Bacaan
= = = =
Alam takambang jadi guru adalah salah satu pepatah yang berasal dari Minangkabau. Mereka meyakini bahwa alam merupakan guru kehidupan sehari-hari manusia. Alam tak hanya sekadar tempat hidup manusia, tetapi juga mengajari lewat pengalaman, nilai-nilai hidup, dan keselarasan.
Bagaimana makna lengkap dari pepatah alam takambang jadi guru? Simak ulasan lengkapnya dalam artikel ini ya, Kawan GNFI!
Makna Alam Takambang Jadi Guru
Dalam buku Alam Terkembang Jadi Guru: Adat dan Kebudayaan Minangkabau karya A. A. Navis (1984), orang Minangkabau menamakan tanah airnya sebagai Alam Minangkabau.
Alam yang terbentang luas membentuk pandangan hidup mereka. Alam ini tidak hanya mencakup lingkungan fisik, tetapi juga spiritualitas yang mendalam, yang melibatkan hubungan manusia dengan alam dan sesama.
A. A. Navis menulis dalam bukunya itu, “Semua unsur alam yang berbeda kadar dan perannya itu saling berhubungan, tetapi tidak saling mengikat; saling berbenturan, tetapi tidak saling melenyapkan; saling mengelompok, tetapi tidak saling meleburkan.”
= = = =
Catatan yang Diberikan
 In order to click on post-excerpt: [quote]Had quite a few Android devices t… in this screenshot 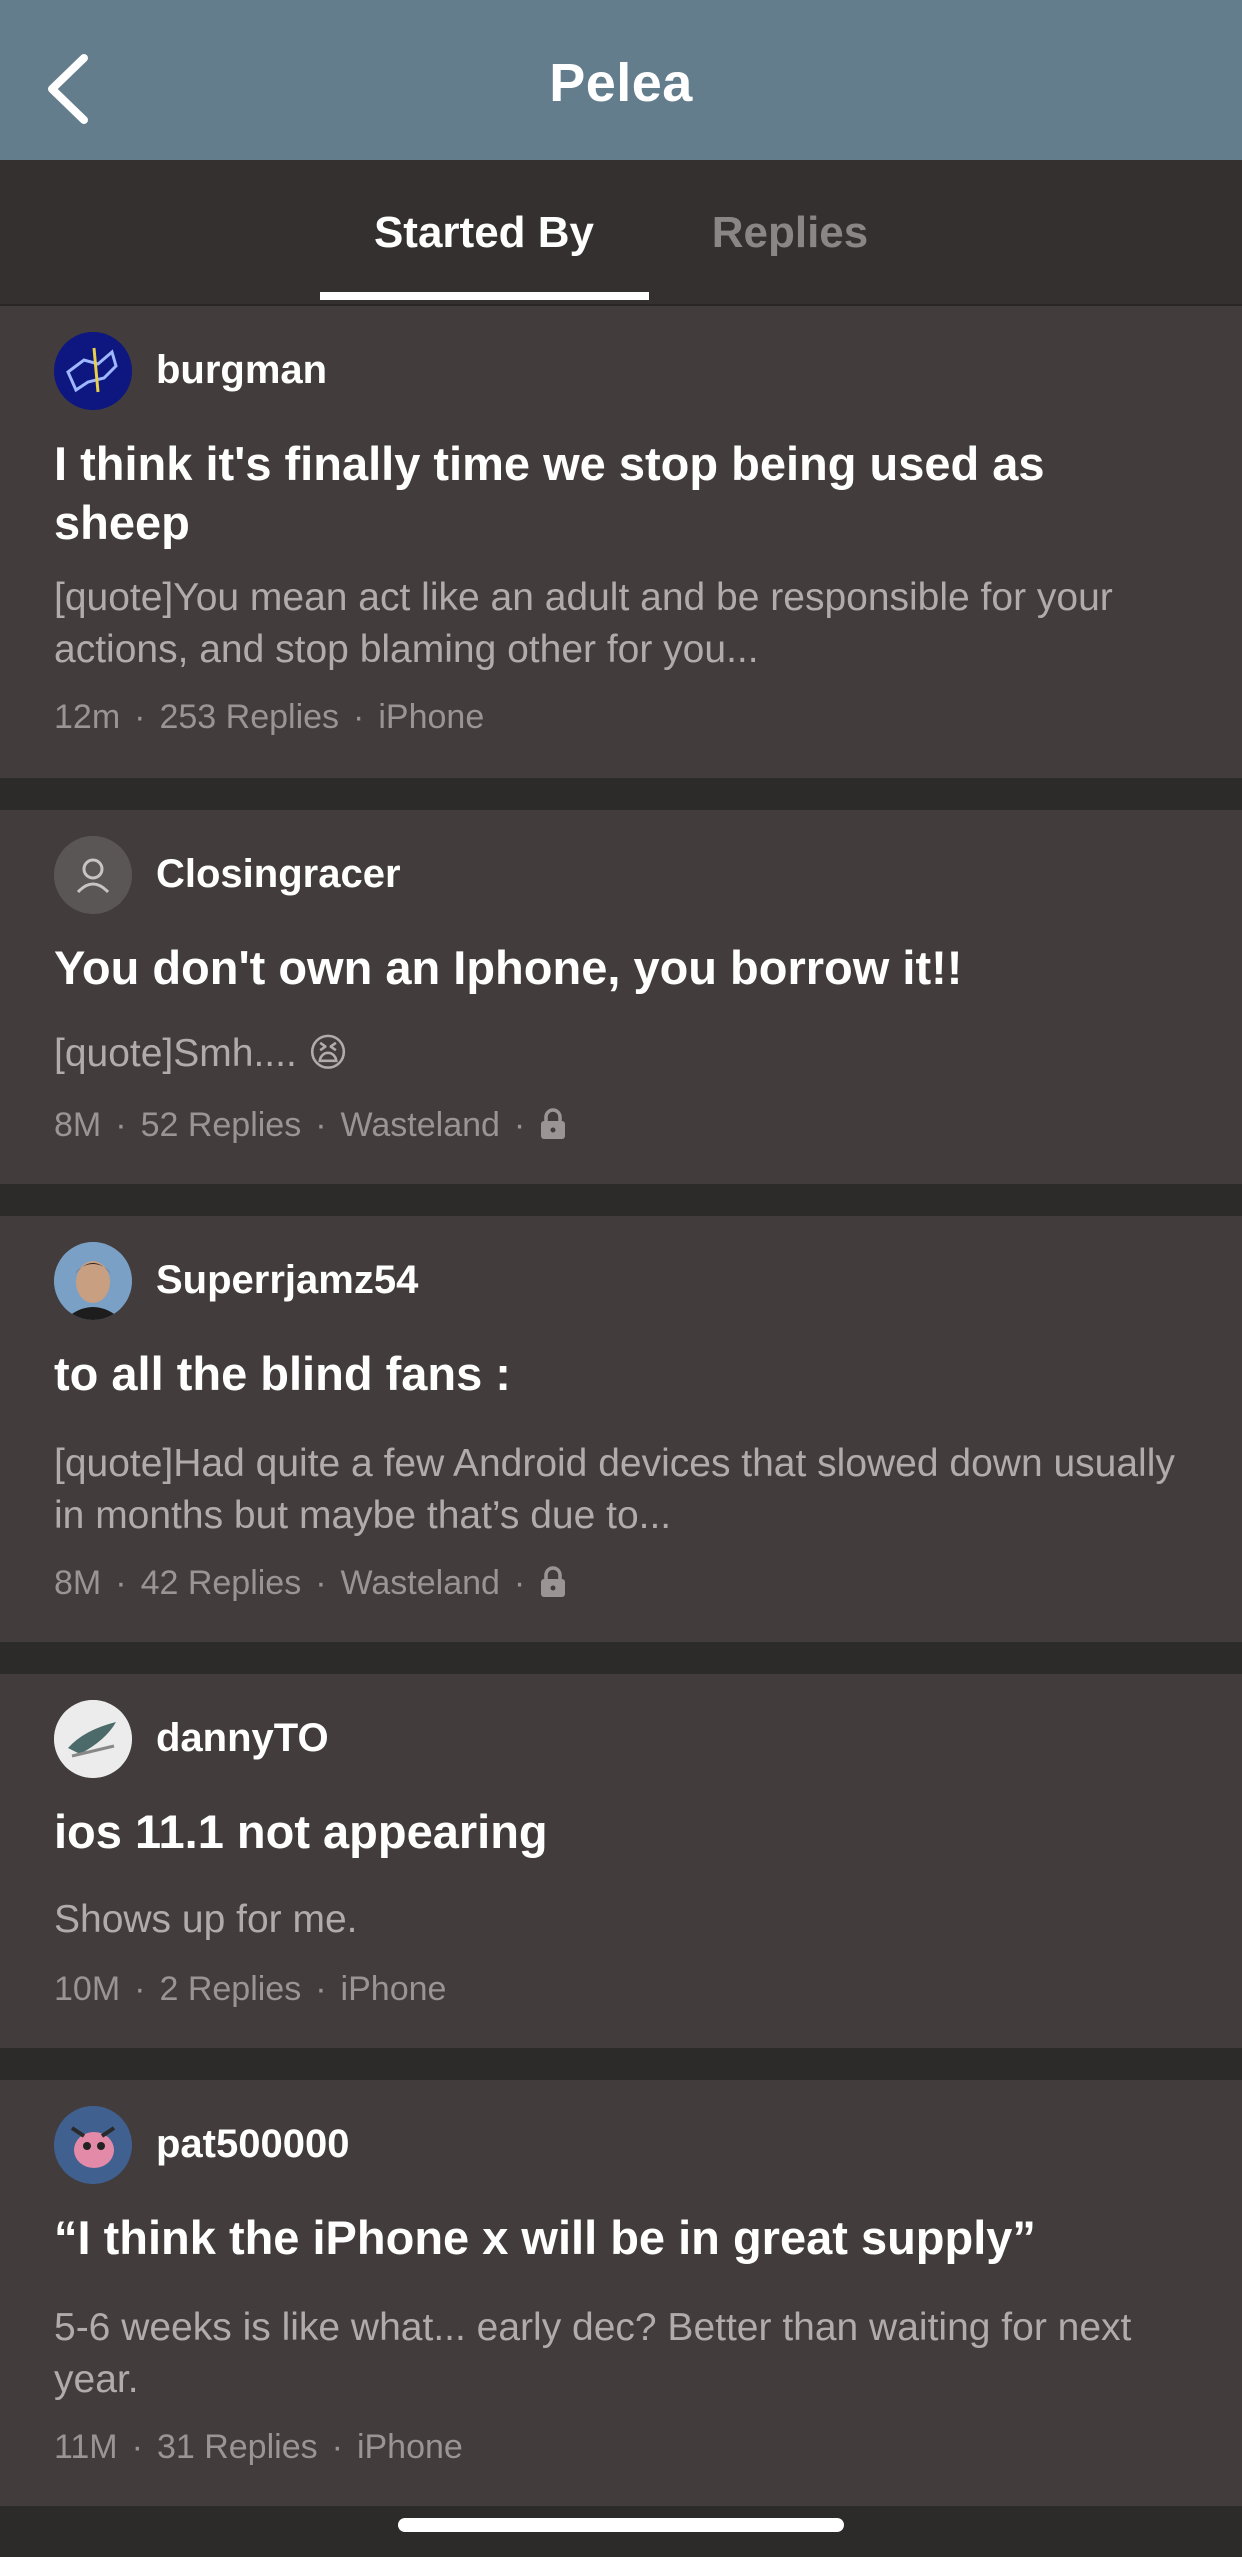, I will do `click(614, 1490)`.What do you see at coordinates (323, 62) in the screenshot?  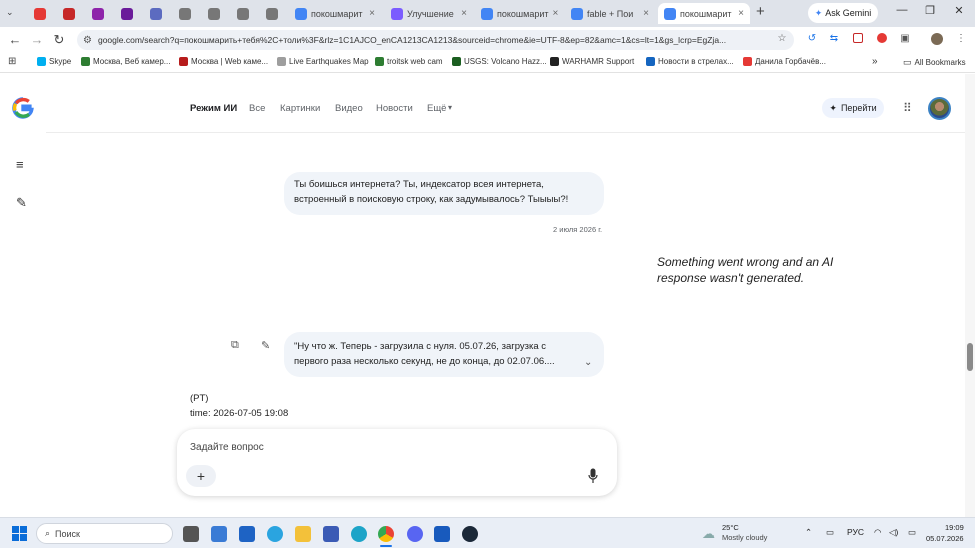 I see `bookmark-item: Live Earthquakes Map` at bounding box center [323, 62].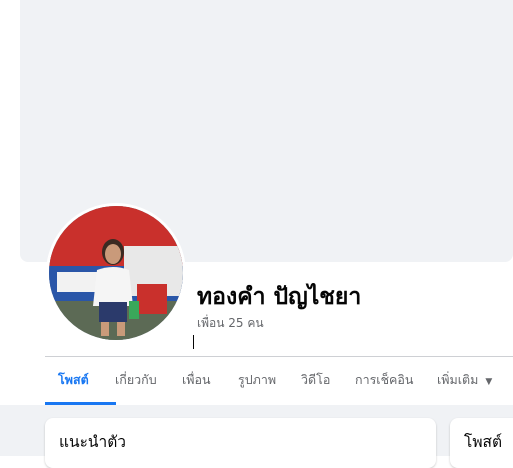 Image resolution: width=513 pixels, height=468 pixels. I want to click on posts-card: โพสต์, so click(482, 443). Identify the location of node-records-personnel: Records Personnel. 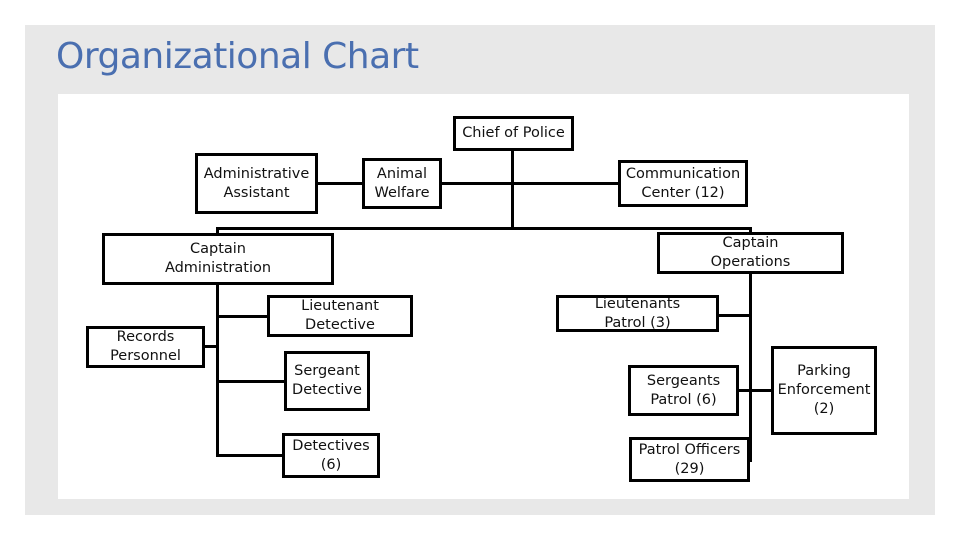
(146, 347).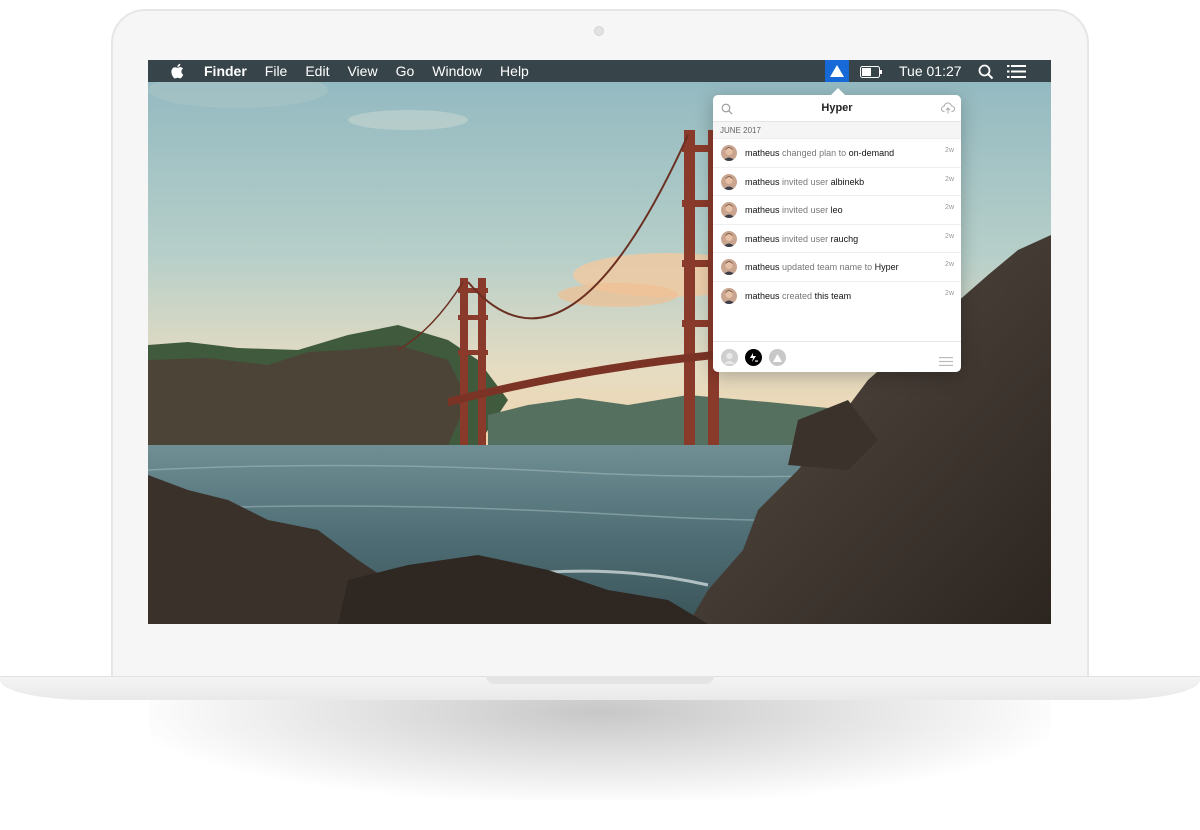  Describe the element at coordinates (514, 71) in the screenshot. I see `menu-help: Help` at that location. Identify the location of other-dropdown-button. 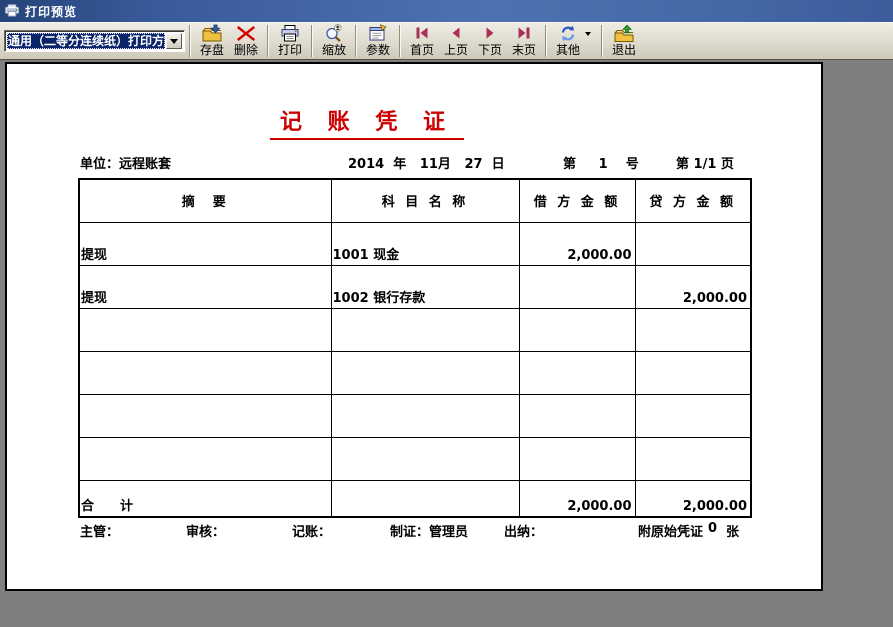
(590, 34).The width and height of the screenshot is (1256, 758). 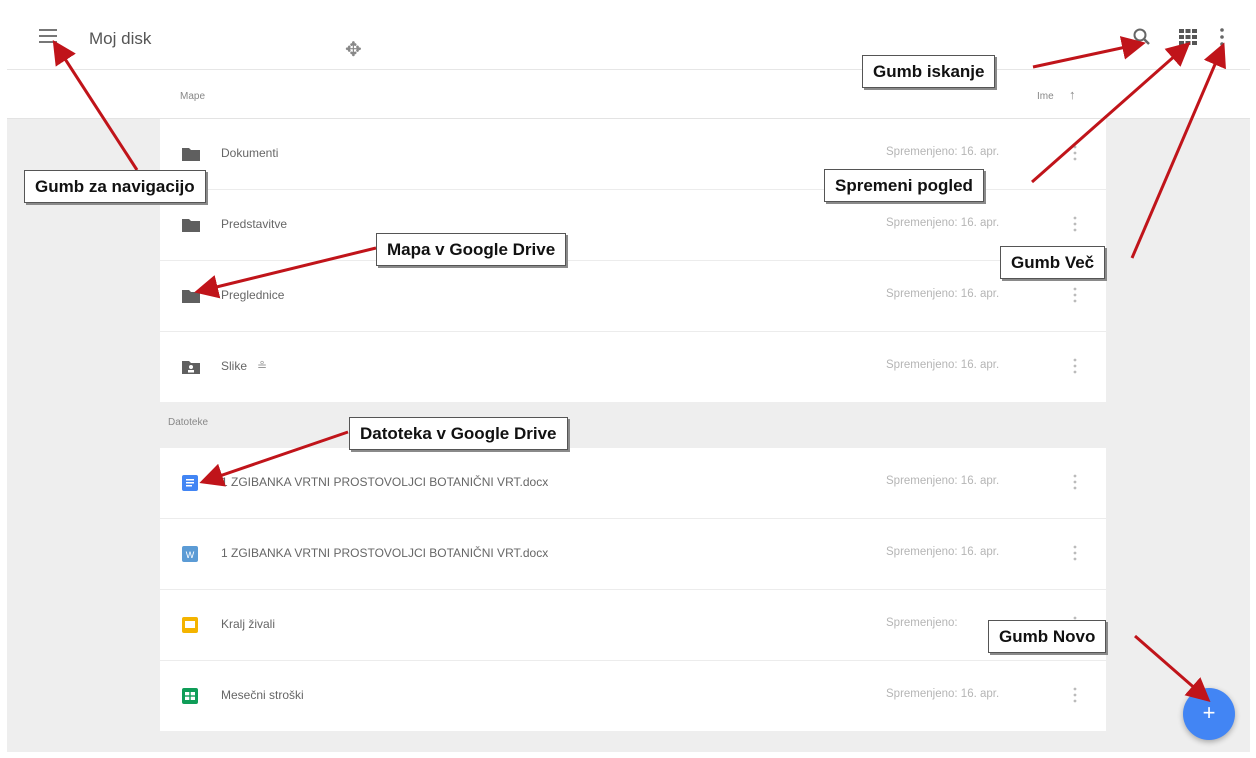 I want to click on file-name: Mesečni stroški, so click(x=262, y=695). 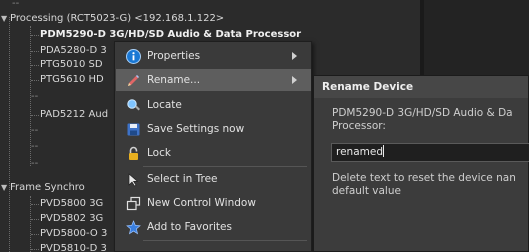 I want to click on tree-item-label: PTG5010 SD, so click(x=72, y=64).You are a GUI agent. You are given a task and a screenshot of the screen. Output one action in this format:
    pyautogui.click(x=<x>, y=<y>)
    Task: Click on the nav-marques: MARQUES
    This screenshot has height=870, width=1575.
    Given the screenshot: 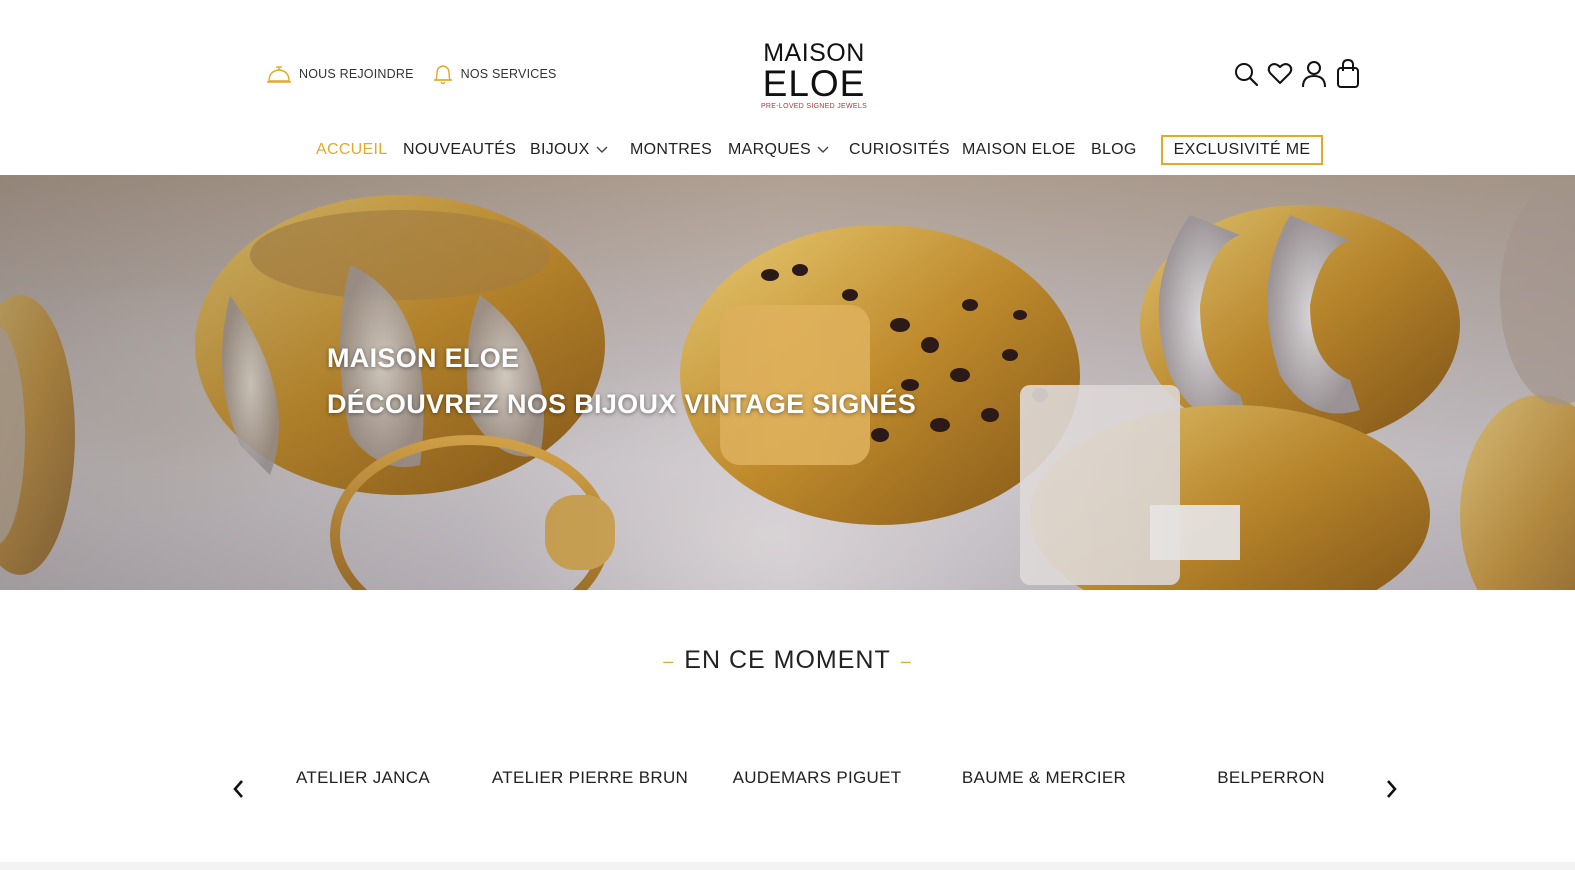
= = = =
Tugas Anda
**1)** Dalam bacaan tentang pepatah Minangkabau, alam disebut mengajari manusia lewat beberapa hal. Tuliskan semuanya.
**2)** Menurut bacaan tentang pepatah Minangkabau, apa nama yang diberikan orang Minangkabau untuk tanah airnya?

Jawaban Berurutan
**1)**
- pengalaman
- nilai-nilai hidup
- keselarasan

**2)** Alam Minangkabau.